If the lump still feels firm, warm, and painful a day or two after it started draining, the boil probably hasn’t emptied completely. Sometimes the opening on the surface is too small for all the pus to escape, or the abscess is deeper than it appears. In these cases, a doctor can feel the area to assess whether infected material remains and may need to widen the opening.
Signs the Boil Is Not Done Draining
A boil that hasn’t fully emptied tends to stall out. The drainage slows or stops, but the lump stays firm and painful. You might notice thick pus returning after a day of what seemed like improvement, or the redness spreading outward rather than shrinking. These are signs that infection is still present beneath the skin.
Boils can also refill. If the root of the infection (the deeper pocket of pus) wasn’t completely cleared, the boil may temporarily improve and then swell back up within days. This cycle of partial drainage and refilling is common with boils that are squeezed rather than allowed to drain naturally or opened by a clinician. Squeezing can push bacteria deeper into tissue or into blood and lymph vessels, which actually worsens the situation.

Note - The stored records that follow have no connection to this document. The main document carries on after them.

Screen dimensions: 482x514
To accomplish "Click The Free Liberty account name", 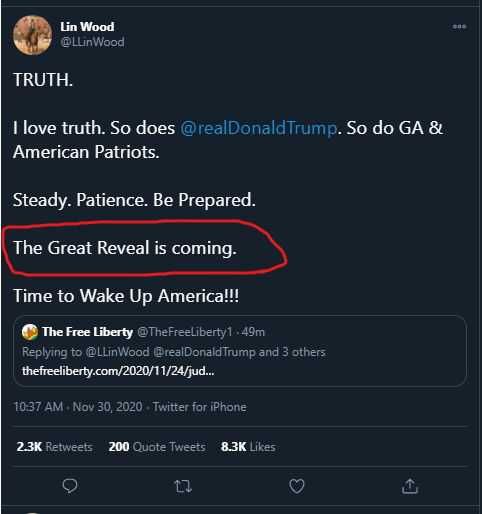I will (x=87, y=332).
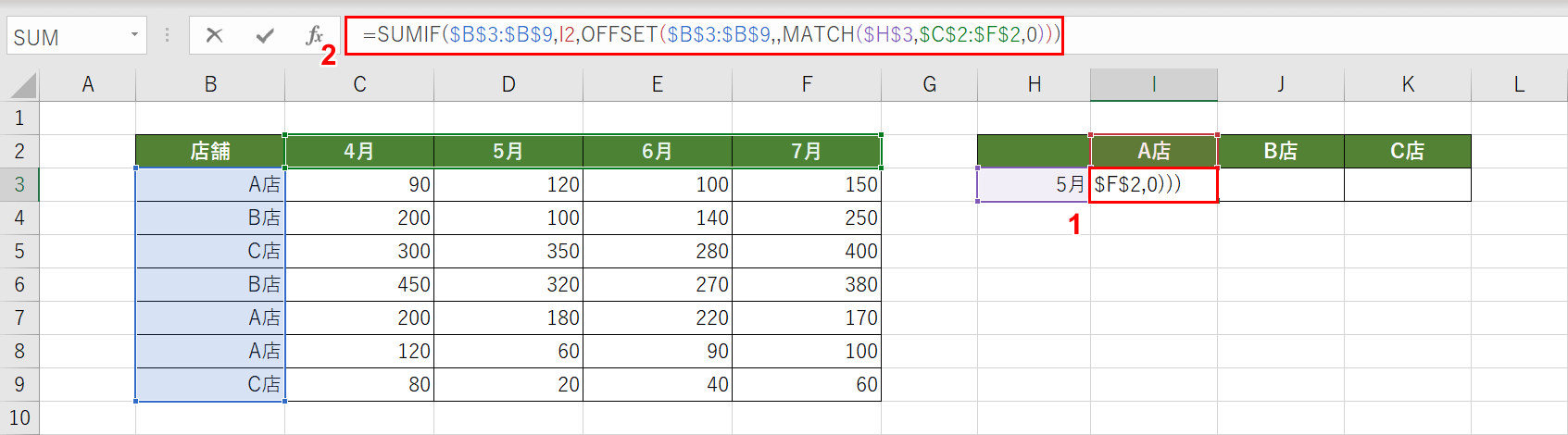Screen dimensions: 1568x435
Task: Expand the Name Box dropdown arrow
Action: pos(134,36)
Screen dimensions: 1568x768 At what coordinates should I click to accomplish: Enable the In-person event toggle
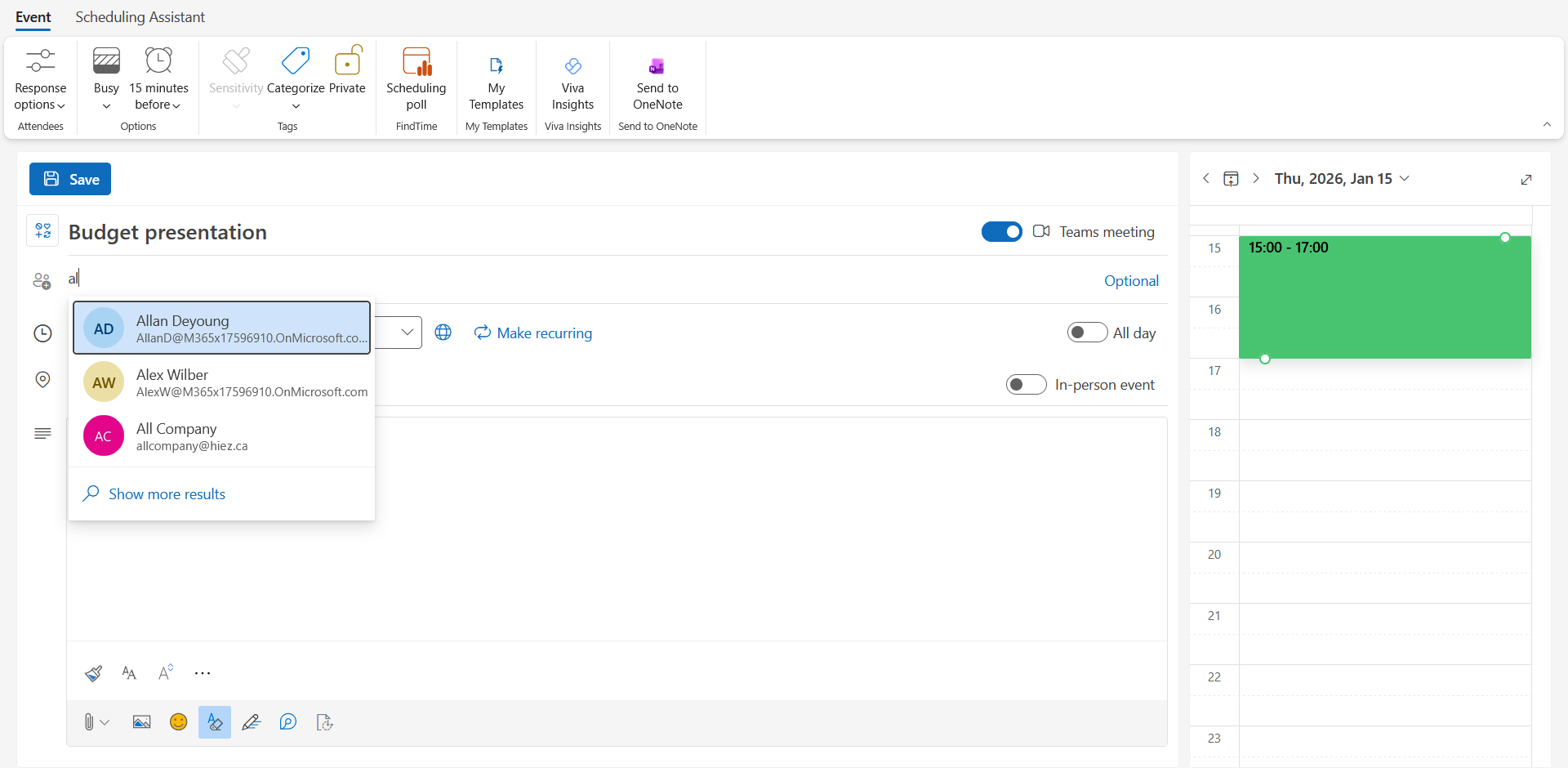[x=1026, y=385]
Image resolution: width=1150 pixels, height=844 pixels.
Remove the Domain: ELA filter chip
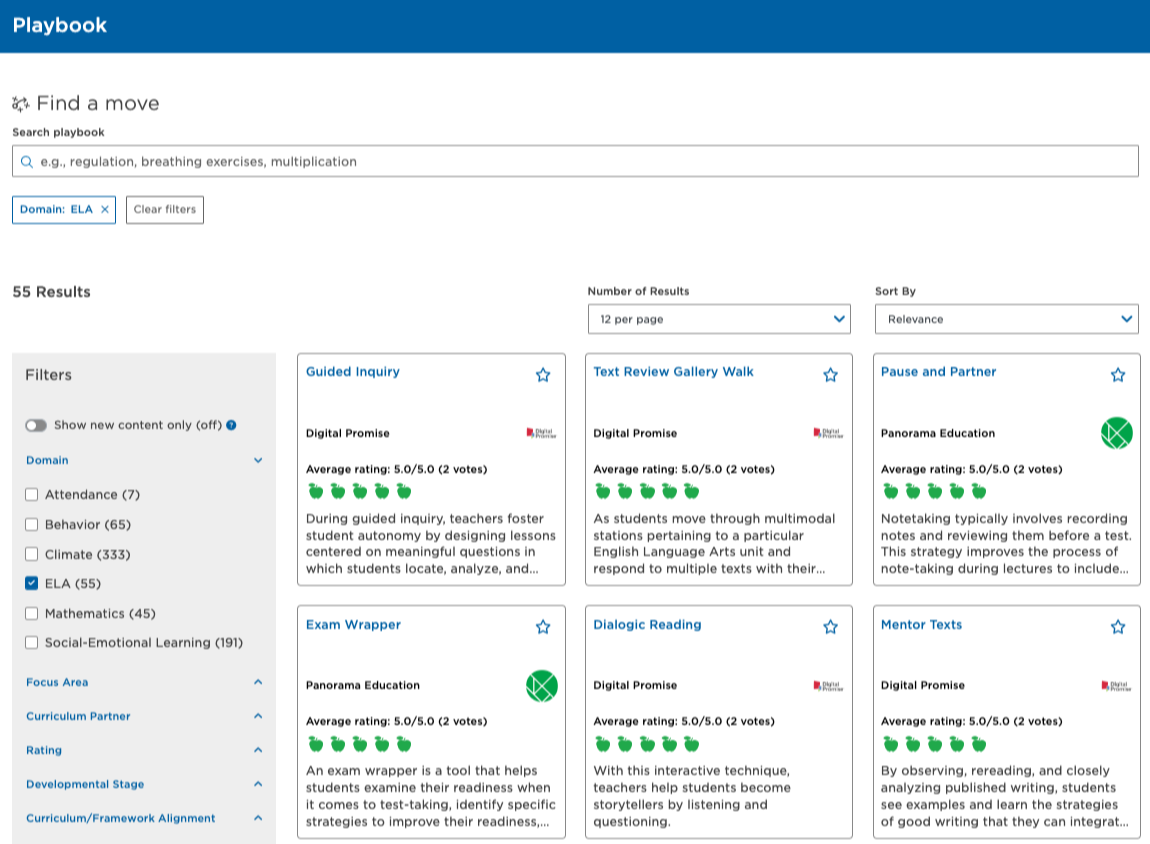click(105, 210)
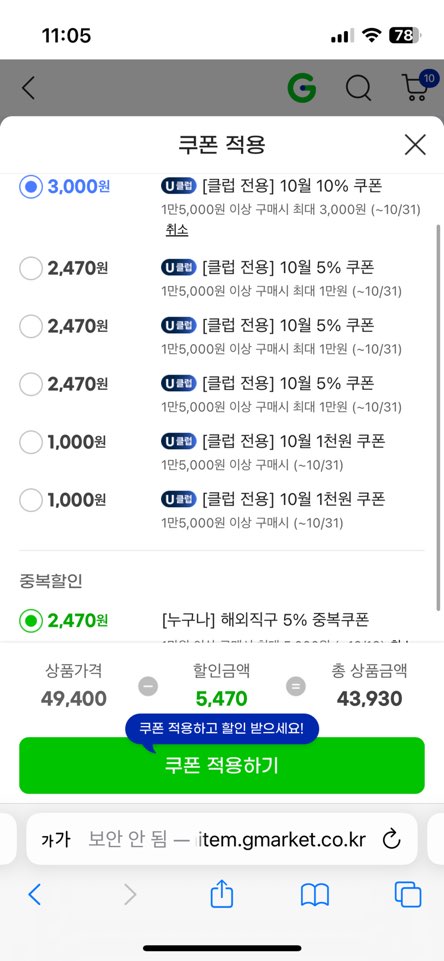This screenshot has height=961, width=444.
Task: Open the 가가 page format menu
Action: click(x=56, y=840)
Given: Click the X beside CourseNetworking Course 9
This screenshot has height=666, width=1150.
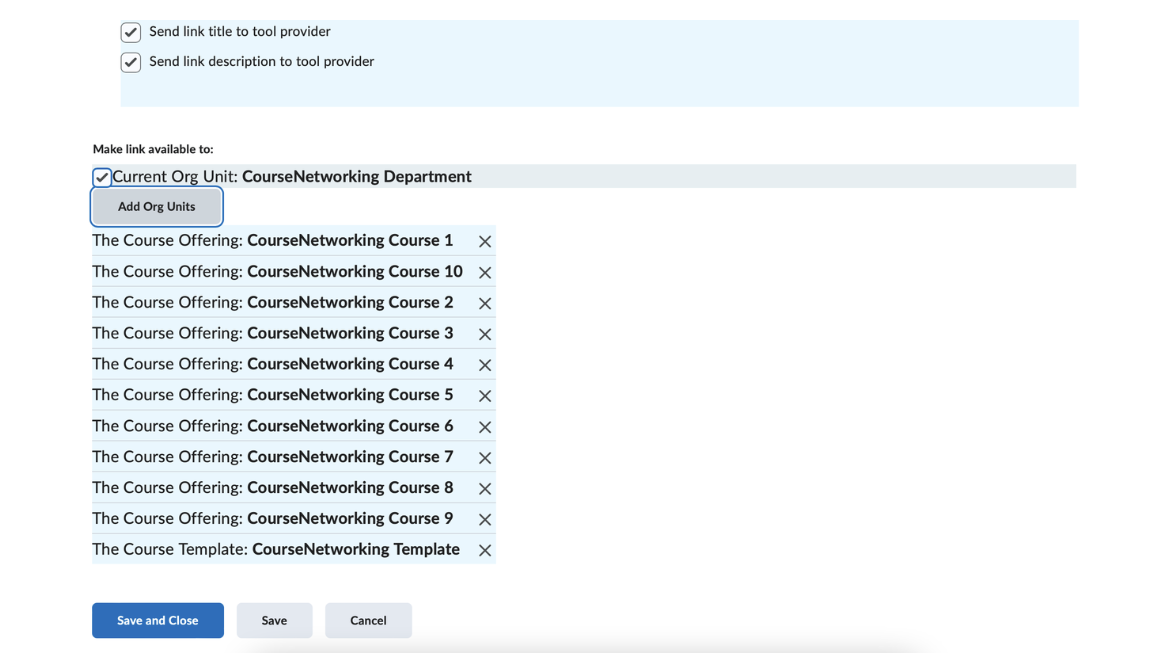Looking at the screenshot, I should [x=485, y=520].
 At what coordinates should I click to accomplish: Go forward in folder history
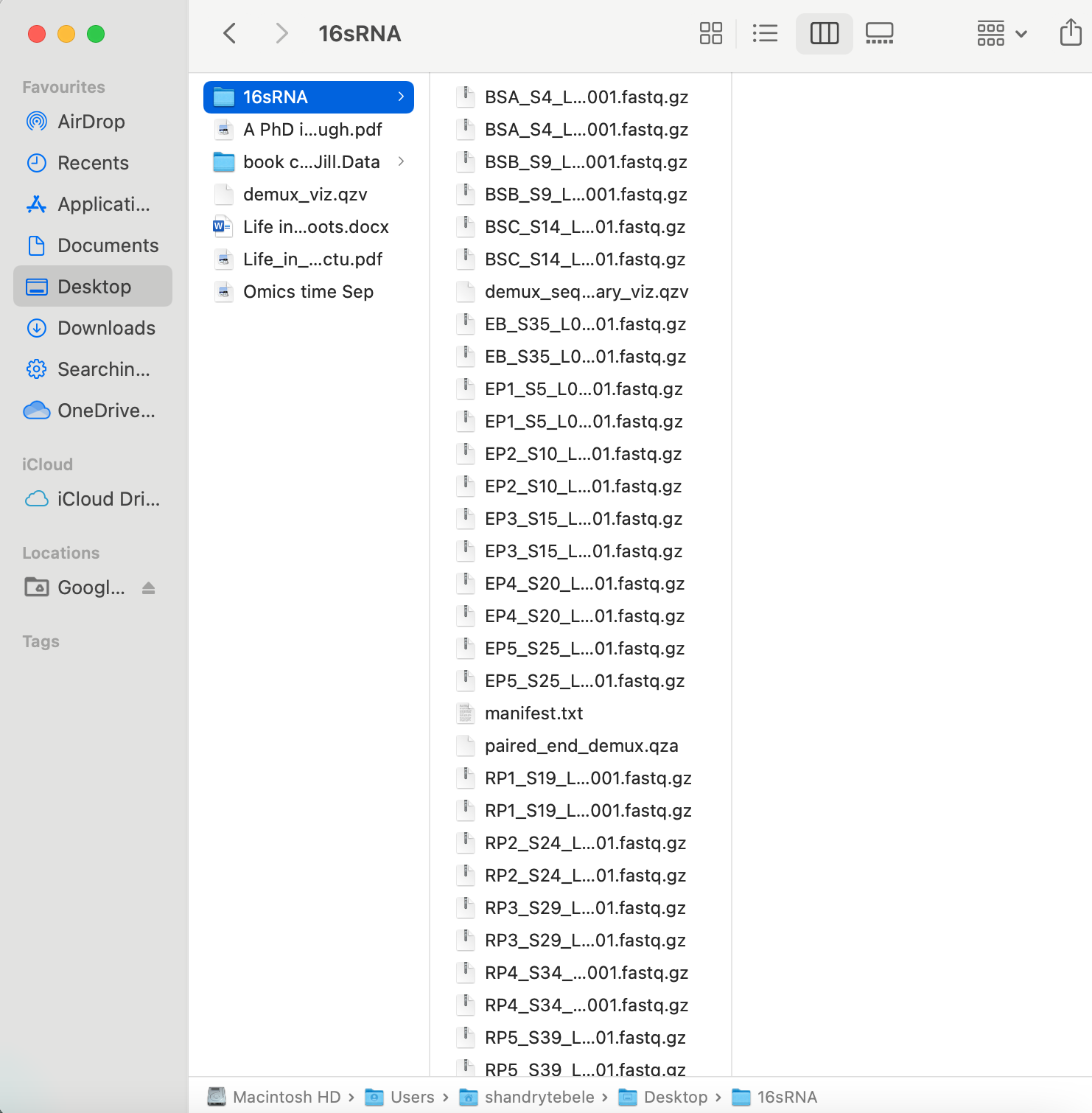point(281,33)
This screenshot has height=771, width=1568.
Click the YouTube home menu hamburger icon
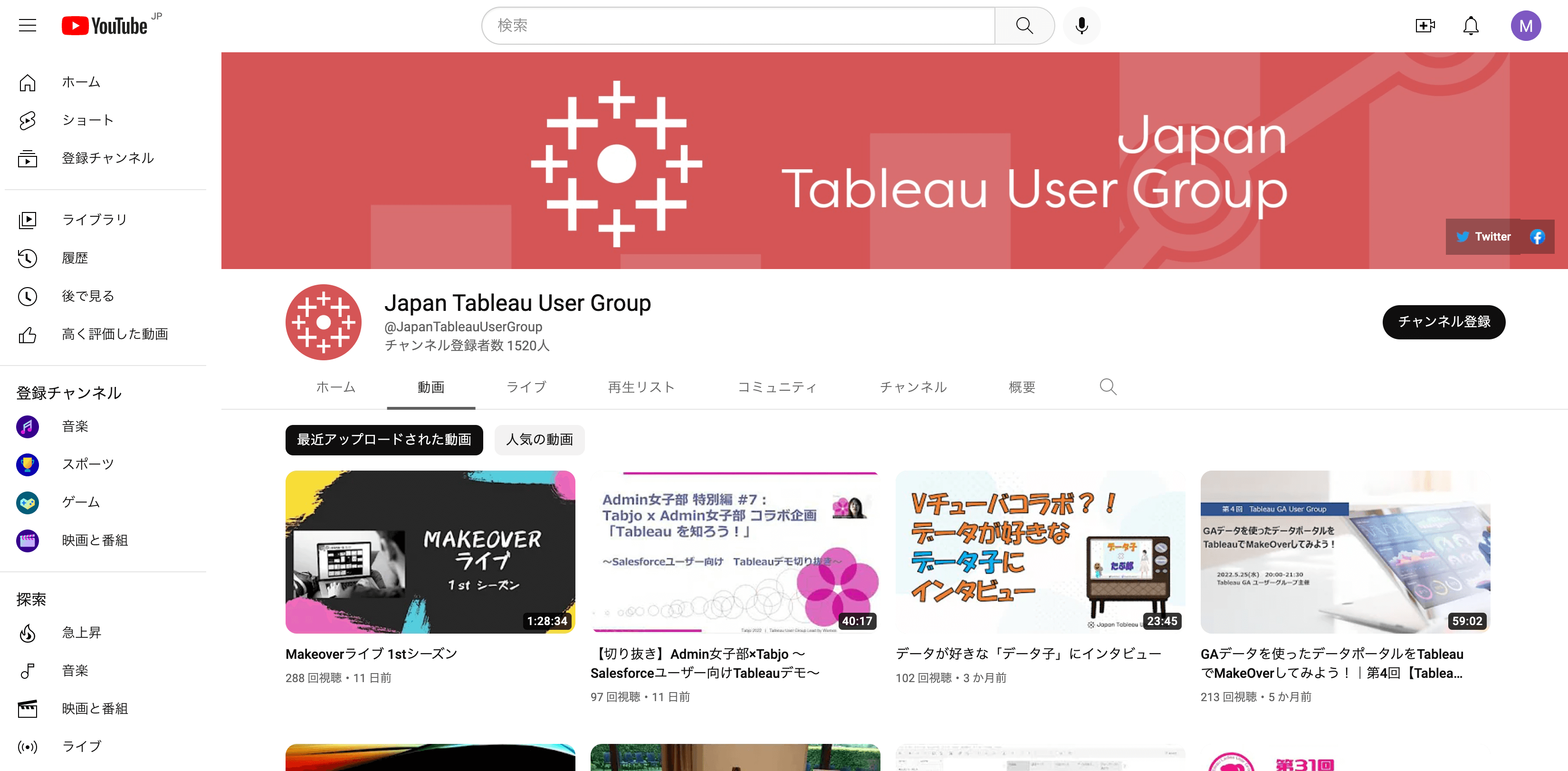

Red Flags That Need Medical Attention
Most boils drain and heal without complications, but some infections spread beyond the original site. Watch for a red streak extending outward from the boil. This indicates infection is traveling along a lymph vessel, and it requires prompt treatment. Spreading redness and warmth in the surrounding skin, beyond the immediate wound area, can signal a deeper skin infection called cellulitis.
Fever, chills, or feeling generally unwell after a boil drains (or fails to drain) are more serious warning signs. These systemic symptoms suggest the infection may be entering the bloodstream. Other concerning signs include the boil growing rapidly, multiple boils merging into a larger connected area of infection (called a carbuncle), or significant new pain after initial improvement.
How to Care for the Wound After Drainage
Once a boil has opened, proper wound care helps it finish draining and prevents reinfection. Gently clean the area daily with mild soap and water. If any crust forms around the opening, you can soften and remove it carefully. After cleaning and drying the area, apply a thin layer of petroleum jelly or a similar ointment to keep the wound moist, then cover it with a nonstick bandage secured with tape. Repeat this process daily.
Keeping the wound covered serves two purposes: it protects the open skin from new bacteria getting in, and it absorbs any remaining drainage. You can stop bandaging once the wound has closed over and no fluid is coming out. Avoid pressing or squeezing the area to try to force more drainage, as this risks pushing bacteria into surrounding tissue. A warm, damp compress held against the area for 10 to 15 minutes several times a day can encourage any remaining pus to move toward the surface naturally.
The full healing timeline varies by size. A small boil may close within a week of draining. Larger ones, or those that required medical drainage, can take two weeks or longer. During this time, the area should gradually look and feel better each day. Any reversal of that trend, where pain, swelling, or redness returns after days of improvement, suggests the infection wasn’t fully resolved.